The Answer Is Not What We’re Doing Now

Most severe weather warnings are not accompanied by severe weather! A post on says three out of every four tornado warnings are false alarms!

ww0231_radar_bigThere’s a ‘secret’ Broadcast Meteorologists group on Facebook I often check. From time-to-time one of the mets will vent about viewers complaining when weather interrupts programming. My thoughts on this have changed over time. I’m not sure we’re doing it right.

Is over-the-air TV still the best way to get the word out? In this fragmented world we get a much smaller piece of the pie than we once did. Maybe cellphones, reasonably ubiquitous, should be the delivery mechanism?

Beyond that, most TV stations cover a large area. People get upset when troubled for a storm 50 or 100 miles away. Selfish? Maybe. But isn’t the customer always right?

There’s a huge elephant in the room too. Most severe weather warnings are not accompanied by severe weather! A post on says three out of every four tornado warnings are false alarms! Viewers are disregarding them the way they click EULAs on websites.

We have become a world of targeted information and personalization. As done now, weather warnings are the opposite. No wonder people get upset.

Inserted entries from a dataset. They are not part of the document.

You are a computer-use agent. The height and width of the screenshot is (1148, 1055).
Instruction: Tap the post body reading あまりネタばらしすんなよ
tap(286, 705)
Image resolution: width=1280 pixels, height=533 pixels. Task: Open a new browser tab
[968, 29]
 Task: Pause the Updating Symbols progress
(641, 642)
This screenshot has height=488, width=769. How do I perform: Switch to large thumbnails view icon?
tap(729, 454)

I’m not sure the answer, except it’s not what we’re doing now. We need to adapt with the times.

5 thoughts on “The Answer Is Not What We’re Doing Now”

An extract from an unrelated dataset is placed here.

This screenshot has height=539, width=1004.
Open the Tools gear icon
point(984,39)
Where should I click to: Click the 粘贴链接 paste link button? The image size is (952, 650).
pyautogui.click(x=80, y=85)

  1. I sure hope they don’t go to cell phone only—many of us seniors don’t have all the services you young ‘uns’ do! Today(actually yesterday (Wed) the big Hype was the severe warning for Western CT—basically far West–ie Fairfield & Litchfield counties. Narrowed down further–along the Rte 7 corridor. There was an outside chance other towns would see a shower. Imagine my surprise when I looked out the window around 6PM and it was pitch black! Called the neighbor as we both have dogs that don’t like the Thunder. We didn’t get severe weather, but we did finally get a prolonged fairly steady downpour–my grass said “Aaah”! I only wonder about the prolonged warnings of Tornado’s when they say something to the effect of “we will continue to follow this–stay tuned” What about those folks who no longer have power, how do they stay tuned. Like I said–everyone doesn’t have cell phones.

  2. Back here in CT warning banners are rolled across the bottom of the TV screen. Seems reasonable. If there is a real nasty threat they will interrupt a broadcast but not very often. Actually CT is so small that anything really nasty can and will hit the whole state. Kinda like some Geoffy jokes that use to hit the air waves now and then 🙂

  3. I’m with Barb B we shouldn’t be forced to spend big bucks for a fancy cell phone to get apps just for the rare times (I’m basing that on 365 days a year) that there are reasons to be warned.

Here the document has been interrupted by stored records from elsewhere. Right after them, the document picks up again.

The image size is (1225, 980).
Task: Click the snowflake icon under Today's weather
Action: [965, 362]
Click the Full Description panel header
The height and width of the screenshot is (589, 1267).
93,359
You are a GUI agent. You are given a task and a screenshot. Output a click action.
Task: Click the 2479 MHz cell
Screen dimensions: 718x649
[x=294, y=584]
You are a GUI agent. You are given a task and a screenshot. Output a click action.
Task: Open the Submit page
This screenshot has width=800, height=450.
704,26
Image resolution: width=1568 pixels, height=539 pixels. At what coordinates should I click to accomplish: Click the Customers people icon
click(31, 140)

    And not all of us have good service for a cell phone. I get 1 bar here at home. Maybe 2 when the leaves are down. Having a cell phone and having it be viable aren’t always the same. There are still areas in this country where there is no cell service.

    What I’d like to know is this: A few years back there were a number of stories about how the warnings were going to be more targeted instead of announcing a whole county it would be town or zip or something. What happened to that? The only thing I ever see are the whole county or maybe Southern blah blah county or northern blah blah.

    I depend on the radar on the tv to help me figure out when to head to the basement. I’ve run into times where I can’t even find it during a heavy storm. I don’t mind if it’s a little map on the bottom of the screen just show me something.

    But, there are too many people who only think of themselves. If they were the ones with say the tornado heading toward them they would change their tunes quickly.


  4. Full screen seems excessive, especially with a localized event that doesn’t affect most viewers. A small map and a scroll would serve the purpose – maybe even list a web site, dedicated cable channel and/or even a phone number to call for added information. Also consider that if people’s power goes out or they evacuate to their basement, they’re likely to not have access to the tv anyhow.

    As to longer duration events like hurricanes and snowstorms – does 24/7 coverage really impart additional information? I’ve got no objection to the station breaking in to announce road closures or power outages and the like, but a couple hours of basically repeating “it’s still snowing” or “it’s very windy” doesn’t tell us anything we don’t already know.